Roche drops India patent for breast-cancer drug (Update)

August 17, 2013 by Penelope Macrae

Swiss pharmaceutical giant Roche says it is abandoning a patent for top-selling breast cancer drug Herceptin in the Indian market, paving the way for local drugmakers to make a cheaper generic version.

The decision comes after an Indian health ministry committee earlier this year urged the government to issue a "compulsory licence" that would have obliged Roche to license a domestic generic firm to make a much cheaper copy.

"Roche has come to the conclusion not to pursue" the patent, the company said in an emailed statement to AFP late Friday.

Roche said its decision to relinquish its patent took "into account the strength of the particular rights and the IP (intellectual property) environment in India in general".

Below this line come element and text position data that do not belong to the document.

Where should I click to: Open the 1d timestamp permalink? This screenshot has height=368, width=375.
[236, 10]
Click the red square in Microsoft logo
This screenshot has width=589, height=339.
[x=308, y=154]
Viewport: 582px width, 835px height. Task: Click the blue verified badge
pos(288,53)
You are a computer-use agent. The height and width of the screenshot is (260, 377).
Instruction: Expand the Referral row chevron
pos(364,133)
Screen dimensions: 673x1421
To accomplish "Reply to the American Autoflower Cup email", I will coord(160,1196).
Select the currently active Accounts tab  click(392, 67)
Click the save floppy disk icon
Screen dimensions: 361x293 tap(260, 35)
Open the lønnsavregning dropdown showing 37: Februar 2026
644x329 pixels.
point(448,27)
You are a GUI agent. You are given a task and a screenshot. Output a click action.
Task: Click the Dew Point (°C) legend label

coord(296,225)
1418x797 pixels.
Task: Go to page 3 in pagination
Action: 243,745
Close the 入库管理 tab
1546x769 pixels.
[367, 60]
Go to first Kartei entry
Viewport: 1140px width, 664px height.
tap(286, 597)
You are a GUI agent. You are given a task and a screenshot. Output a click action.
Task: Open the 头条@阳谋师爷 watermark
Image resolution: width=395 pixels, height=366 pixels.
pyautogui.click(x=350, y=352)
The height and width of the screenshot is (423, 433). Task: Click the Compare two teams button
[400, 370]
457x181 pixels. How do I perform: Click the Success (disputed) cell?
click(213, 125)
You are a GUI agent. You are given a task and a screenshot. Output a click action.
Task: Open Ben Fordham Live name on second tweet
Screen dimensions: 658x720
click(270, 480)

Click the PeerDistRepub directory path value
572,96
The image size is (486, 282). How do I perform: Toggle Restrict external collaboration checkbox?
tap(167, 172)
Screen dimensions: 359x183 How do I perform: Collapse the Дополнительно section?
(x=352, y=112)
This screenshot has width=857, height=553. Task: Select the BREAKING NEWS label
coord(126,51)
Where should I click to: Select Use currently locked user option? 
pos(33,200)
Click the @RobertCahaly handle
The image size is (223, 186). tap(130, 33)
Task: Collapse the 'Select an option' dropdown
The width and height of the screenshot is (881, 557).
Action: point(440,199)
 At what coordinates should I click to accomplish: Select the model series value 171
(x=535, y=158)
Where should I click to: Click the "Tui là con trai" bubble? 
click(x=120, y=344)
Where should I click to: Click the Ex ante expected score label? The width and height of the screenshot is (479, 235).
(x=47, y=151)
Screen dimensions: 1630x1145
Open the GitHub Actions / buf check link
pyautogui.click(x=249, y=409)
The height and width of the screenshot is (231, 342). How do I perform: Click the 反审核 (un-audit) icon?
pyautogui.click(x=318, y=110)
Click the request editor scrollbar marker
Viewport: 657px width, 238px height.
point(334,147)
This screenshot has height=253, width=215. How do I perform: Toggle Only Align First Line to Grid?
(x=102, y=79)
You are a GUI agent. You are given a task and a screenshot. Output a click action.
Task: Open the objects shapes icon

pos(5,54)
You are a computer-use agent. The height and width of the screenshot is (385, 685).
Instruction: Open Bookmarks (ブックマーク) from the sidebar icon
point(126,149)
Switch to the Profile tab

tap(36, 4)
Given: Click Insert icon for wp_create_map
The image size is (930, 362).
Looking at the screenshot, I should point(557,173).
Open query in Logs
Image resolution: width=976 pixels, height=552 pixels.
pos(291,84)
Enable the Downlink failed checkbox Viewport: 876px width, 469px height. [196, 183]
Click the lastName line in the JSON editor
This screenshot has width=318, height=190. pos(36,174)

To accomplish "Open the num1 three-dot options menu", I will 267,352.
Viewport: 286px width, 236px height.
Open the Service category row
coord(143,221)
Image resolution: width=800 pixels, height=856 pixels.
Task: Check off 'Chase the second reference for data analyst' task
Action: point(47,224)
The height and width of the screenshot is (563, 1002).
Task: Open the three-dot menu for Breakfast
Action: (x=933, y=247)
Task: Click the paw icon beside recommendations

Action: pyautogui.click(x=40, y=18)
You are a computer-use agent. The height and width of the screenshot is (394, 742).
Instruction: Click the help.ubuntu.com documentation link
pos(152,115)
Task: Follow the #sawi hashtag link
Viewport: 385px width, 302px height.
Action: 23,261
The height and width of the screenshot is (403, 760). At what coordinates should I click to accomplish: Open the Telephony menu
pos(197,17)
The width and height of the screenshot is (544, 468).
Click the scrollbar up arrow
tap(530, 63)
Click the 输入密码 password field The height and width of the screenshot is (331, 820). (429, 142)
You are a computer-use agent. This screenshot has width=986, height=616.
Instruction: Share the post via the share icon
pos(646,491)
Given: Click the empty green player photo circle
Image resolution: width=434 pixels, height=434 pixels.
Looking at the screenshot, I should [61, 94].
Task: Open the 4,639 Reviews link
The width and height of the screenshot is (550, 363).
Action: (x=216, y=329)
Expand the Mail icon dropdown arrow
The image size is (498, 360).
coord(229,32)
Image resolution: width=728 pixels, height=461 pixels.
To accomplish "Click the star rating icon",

India's patent laws are tougher than in many other countries as part of attempts to make medicines more affordable to its vast poor population.

This has led to a string of patent setbacks in India for Western drugmakers which have been engaged in a series of intellectual property battles.

Indian patient rights groups accuse Western pharmaceutical firms of greedy pricing that denies impoverished patients in India and across the world access to vital medicines.

India, known as the "pharmacy to the world", has a huge generic drug industry that turns out cheaper copycat versions of life-saving branded medicines.

The active ingredient of Herceptin, used to treat an extremely aggressive form of breast cancer, was discovered before 1995 when India did not recognise patents.

To join the World Trade Organization, India had to change its law but it did not start recognising drug patents until 2005. Even then, it gave patent protection only to drugs discovered after 1995.

Roche obtained an Indian patent for Herceptin six years ago that involved a different composition of the drug.

But that patent was challenged by India's Cancer Patients' Aid Association as insufficiently innovative.

Indian law refuses patents for tweaks to drugs—so-called "evergreening".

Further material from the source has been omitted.